#### THE PROBLEM:
Reproduce the items word for word, starting with the line that contains "Task: Select the Axial view tool" and continuing through the end of the items. Leave the pictures out of your answer.

#### SUPPLIED MATERIAL:
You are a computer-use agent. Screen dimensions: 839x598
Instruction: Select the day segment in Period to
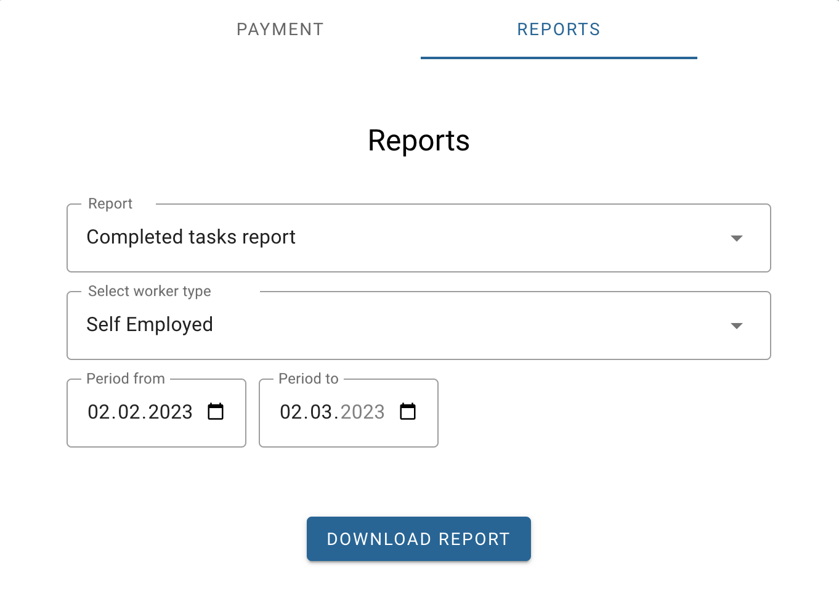pyautogui.click(x=291, y=412)
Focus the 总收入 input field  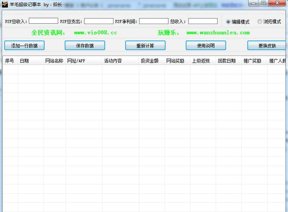(203, 21)
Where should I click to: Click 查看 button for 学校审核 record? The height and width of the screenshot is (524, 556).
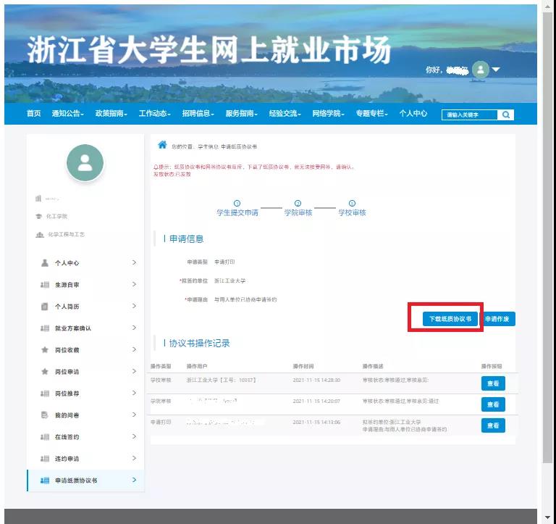coord(493,383)
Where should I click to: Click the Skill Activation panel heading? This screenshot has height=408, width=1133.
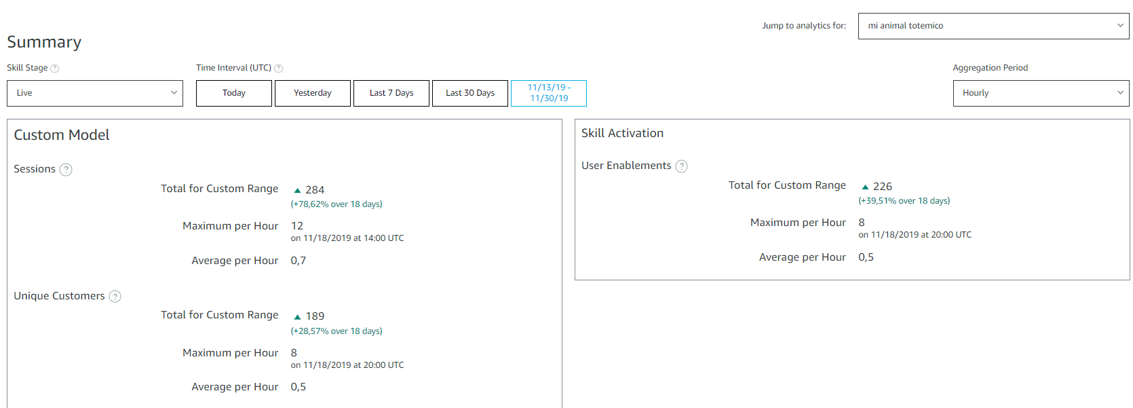[x=622, y=134]
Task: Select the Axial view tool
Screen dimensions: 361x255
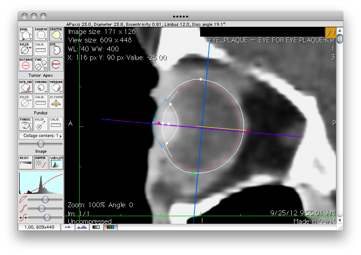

#### PROBLEM SOLUTION:
Task: Select the Axial view tool
Screen dimensions: 361x255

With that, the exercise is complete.